:: DATASET RECORDS ::

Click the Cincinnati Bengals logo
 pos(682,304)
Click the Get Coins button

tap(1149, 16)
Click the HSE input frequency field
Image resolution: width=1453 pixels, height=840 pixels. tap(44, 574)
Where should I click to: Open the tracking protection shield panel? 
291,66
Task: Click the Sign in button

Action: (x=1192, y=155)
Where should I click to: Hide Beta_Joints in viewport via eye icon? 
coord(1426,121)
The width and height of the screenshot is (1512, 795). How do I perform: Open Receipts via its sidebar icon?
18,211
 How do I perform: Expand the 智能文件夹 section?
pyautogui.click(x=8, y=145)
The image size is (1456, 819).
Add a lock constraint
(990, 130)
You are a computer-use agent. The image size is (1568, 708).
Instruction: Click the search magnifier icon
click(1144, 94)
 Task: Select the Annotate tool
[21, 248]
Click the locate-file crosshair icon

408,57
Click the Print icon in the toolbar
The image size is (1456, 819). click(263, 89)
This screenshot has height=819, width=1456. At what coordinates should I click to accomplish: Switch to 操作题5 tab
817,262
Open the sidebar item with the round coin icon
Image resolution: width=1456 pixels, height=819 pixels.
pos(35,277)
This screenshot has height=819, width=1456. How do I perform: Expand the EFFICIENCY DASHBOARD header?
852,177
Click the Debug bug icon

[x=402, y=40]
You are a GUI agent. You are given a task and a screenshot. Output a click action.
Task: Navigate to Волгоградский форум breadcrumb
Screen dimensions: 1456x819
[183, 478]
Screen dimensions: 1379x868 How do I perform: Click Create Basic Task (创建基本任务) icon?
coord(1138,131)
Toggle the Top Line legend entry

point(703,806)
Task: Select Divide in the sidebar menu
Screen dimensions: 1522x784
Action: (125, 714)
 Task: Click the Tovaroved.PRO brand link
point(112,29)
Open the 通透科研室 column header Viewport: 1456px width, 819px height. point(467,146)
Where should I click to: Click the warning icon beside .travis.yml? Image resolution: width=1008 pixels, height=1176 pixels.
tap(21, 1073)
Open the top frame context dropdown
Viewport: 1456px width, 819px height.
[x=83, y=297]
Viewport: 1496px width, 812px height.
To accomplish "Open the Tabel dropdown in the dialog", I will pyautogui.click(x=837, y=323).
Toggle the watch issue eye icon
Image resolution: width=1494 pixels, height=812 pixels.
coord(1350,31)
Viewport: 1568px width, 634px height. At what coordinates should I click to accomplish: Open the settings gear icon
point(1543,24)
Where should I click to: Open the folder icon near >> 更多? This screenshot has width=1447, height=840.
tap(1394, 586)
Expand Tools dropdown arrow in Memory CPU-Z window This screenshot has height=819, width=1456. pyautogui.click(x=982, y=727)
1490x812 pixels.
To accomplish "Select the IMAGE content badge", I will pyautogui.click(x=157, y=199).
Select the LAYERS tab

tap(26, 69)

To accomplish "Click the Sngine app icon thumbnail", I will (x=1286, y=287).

:::

PROBLEM: Your reply should be one number, the count of lines in the data that include the word "will".

YOUR SOLUTION: 3